_PASSAGE FOR REVIEW_:
ATM Dubai runs Monday 4 May through Thursday 7 May 2026 at Dubai World Trade Centre. The exhibition floor opens at 09:00 each day and closes at 18:00, with evening networking events extending until 22:00 or later.
Do I need to register in advance, or can I buy a badge on-site?
Exhibitors and pre-approved hosted buyers receive complimentary registration. Visiting trade professionals must register online before the event; on-site registration is available but carries a surcharge and longer queues. Early-bird rates close approximately eight weeks before the show.
Which airport should I fly into?
Dubai International (DXB) is the primary hub and much closer to the Trade Centre. Al Maktoum International (DWC) in the south serves budget carriers but adds significant transfer time. Most international airlines use DXB.
How do I get from the airport to Sheikh Zayed Road?
The Metro red line connects Terminal 1 and Terminal 3 to World Trade Centre station in under thirty minutes. Taxis cost fifty to seventy dirhams and take thirty to forty-five minutes depending on traffic. Ride-hailing apps offer fixed pricing and can be pre-booked.
What is the weather like in early May?
Daytime temperatures reach thirty to thirty-three degrees Celsius, humidity is moderate, and rainfall is negligible. Evenings cool to the mid-twenties. The exhibition halls and hotels are heavily air-conditioned, so bring a layer for indoors.
Is Dubai expensive during ATM week?
Hotel rates within two kilometres of the Trade Centre climb sharply—often double normal May pricing. Rates in Downtown, the Marina and older districts such as Deira remain more stable. Restaurants and taxis are priced the same year-round, and the Metro is very cheap.
Can I walk between the Trade Centre and DIFC?
Yes, about twelve minutes via covered pedestrian bridges and air-conditioned corridors. The route is well-signed and avoids street-level heat. Many delegates make this walk multiple times a day between meetings and evening receptions.
What should I wear?
Business formal or smart-casual dominates the show floor. Men typically wear suits or chinos and a blazer; women wear tailored trousers, skirts or dresses with sleeves. Evening events vary—hotel receptions are smart-casual, private dinners trend more formal. Dubai's dress code is conservative in public spaces.
Are there any cultural considerations I should be aware of?
Dubai is cosmopolitan and accustomed to international visitors, but modest dress and behaviour are expected. Public displays of affection are frowned upon, alcohol is only served in licensed hotels and restaurants, and photography of government buildings or local people without permission can cause offence.
Do I need a visa?
Most Western nationalities receive a free tourist visa on arrival valid for thirty or ninety days. GCC residents with valid residency permits do not need a visa. Check the UAE government's official visa portal for your specific nationality before travel.
Is it worth staying an extra day to see the city?
If you have not visited Dubai before, a half-day in Al Fahidi or a morning at the spice souk offers useful context. The big-ticket attractions—Burj Khalifa, the Frame, Atlantis—are skippable if your time is limited. A dawn desert drive to Hatta or an evening walk along Jumeirah Beach are better uses of a few free hours.
Arabian Travel Market is not a gentle introduction to Dubai. It is four days of back-to-back meetings, late-night handshakes over cocktails you did not want, and the peculiar exhaustion that comes from spending twelve hours a day inside an air-conditioned exhibition hall while the city bakes outside. But it is also the week when the region's travel industry does its most important business, when new routes are announced, new properties are sold, and new partnerships are forged over coffee that tastes like cardboard. If you are coming to ATM, book early, plan your meetings carefully, and leave a little room in the schedule for the odd moment of quiet. The view from the Shangri-La lobby at dawn, before the badge-scanners switch on and the madness begins again, is worth setting an alarm for.

_ACTIVITY 1_: Reproduce the part of the ATM Dubai guide starting with "How do I get" and going on through "is very cheap.".
_ACTIVITY 2_: In the ATM Dubai guide, how long is the walk between the Trade Centre and DIFC?
Rely only on the ATM Dubai guide for information.

_RECORDS SHOWN_:
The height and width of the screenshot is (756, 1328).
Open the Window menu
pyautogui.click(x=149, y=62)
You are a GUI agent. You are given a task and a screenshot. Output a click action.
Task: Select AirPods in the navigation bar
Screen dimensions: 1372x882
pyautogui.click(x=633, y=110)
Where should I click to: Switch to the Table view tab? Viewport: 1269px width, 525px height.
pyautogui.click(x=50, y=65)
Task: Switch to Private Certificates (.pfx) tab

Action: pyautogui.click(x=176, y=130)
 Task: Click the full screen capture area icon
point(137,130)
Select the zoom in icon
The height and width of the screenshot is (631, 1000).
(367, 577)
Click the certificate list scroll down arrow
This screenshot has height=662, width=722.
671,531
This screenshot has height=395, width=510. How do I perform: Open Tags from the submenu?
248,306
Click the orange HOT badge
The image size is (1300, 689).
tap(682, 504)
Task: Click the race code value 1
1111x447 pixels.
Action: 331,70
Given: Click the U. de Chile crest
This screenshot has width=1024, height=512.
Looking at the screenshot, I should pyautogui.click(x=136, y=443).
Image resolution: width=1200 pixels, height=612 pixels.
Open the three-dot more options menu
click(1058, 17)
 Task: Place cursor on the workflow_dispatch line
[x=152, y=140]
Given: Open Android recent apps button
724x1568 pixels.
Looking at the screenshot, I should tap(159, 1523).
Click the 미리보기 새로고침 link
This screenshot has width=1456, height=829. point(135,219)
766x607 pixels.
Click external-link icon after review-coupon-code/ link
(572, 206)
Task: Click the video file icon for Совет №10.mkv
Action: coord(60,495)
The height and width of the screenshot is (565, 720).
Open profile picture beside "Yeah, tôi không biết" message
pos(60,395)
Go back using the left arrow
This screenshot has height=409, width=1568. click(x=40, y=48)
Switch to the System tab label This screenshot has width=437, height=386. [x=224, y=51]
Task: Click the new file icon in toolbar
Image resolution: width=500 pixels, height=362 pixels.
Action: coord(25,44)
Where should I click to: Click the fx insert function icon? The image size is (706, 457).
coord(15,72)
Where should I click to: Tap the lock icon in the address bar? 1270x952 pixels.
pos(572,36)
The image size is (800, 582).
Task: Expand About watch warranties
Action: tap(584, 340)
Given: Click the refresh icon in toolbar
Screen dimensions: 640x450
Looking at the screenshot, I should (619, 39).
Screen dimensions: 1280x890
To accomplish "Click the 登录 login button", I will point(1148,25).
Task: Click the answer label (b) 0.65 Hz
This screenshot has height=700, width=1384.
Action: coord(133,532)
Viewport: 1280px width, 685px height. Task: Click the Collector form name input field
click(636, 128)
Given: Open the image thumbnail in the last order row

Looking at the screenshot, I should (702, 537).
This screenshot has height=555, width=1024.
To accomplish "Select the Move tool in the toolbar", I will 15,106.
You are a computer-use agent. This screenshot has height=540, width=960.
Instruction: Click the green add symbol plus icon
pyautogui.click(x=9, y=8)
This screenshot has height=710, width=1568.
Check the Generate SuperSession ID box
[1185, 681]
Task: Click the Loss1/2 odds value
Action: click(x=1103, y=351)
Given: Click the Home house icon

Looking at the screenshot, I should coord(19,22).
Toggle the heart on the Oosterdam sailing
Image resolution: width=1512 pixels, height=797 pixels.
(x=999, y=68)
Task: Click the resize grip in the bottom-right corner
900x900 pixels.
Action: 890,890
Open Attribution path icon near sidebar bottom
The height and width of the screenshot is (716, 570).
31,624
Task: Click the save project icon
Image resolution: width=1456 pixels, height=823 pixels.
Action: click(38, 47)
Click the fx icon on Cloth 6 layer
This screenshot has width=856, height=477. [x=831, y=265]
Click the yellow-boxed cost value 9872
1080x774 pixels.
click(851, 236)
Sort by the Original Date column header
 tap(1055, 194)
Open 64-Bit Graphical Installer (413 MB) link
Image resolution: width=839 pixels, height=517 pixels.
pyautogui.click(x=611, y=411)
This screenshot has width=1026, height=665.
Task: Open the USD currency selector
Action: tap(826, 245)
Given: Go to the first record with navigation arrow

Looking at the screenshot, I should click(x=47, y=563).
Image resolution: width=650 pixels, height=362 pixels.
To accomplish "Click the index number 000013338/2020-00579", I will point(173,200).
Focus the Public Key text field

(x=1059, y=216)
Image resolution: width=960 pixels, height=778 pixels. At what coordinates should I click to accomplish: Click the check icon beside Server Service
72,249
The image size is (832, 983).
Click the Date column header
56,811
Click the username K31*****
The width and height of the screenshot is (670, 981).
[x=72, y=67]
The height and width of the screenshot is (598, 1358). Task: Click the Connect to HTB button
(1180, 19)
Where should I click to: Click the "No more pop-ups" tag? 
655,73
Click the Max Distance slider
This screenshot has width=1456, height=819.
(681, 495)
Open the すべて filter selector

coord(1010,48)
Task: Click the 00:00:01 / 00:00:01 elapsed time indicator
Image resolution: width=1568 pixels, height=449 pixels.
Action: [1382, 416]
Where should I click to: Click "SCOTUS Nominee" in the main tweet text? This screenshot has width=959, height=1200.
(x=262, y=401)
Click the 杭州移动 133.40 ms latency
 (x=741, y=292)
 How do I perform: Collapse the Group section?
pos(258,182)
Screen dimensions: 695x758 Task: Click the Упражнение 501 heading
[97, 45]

_YOUR SOLUTION 1_:
How do I get from the airport to Sheikh Zayed Road?
The Metro red line connects Terminal 1 and Terminal 3 to World Trade Centre station in under thirty minutes. Taxis cost fifty to seventy dirhams and take thirty to forty-five minutes depending on traffic. Ride-hailing apps offer fixed pricing and can be pre-booked.
What is the weather like in early May?
Daytime temperatures reach thirty to thirty-three degrees Celsius, humidity is moderate, and rainfall is negligible. Evenings cool to the mid-twenties. The exhibition halls and hotels are heavily air-conditioned, so bring a layer for indoors.
Is Dubai expensive during ATM week?
Hotel rates within two kilometres of the Trade Centre climb sharply—often double normal May pricing. Rates in Downtown, the Marina and older districts such as Deira remain more stable. Restaurants and taxis are priced the same year-round, and the Metro is very cheap.

_YOUR SOLUTION 2_: About twelve minutes.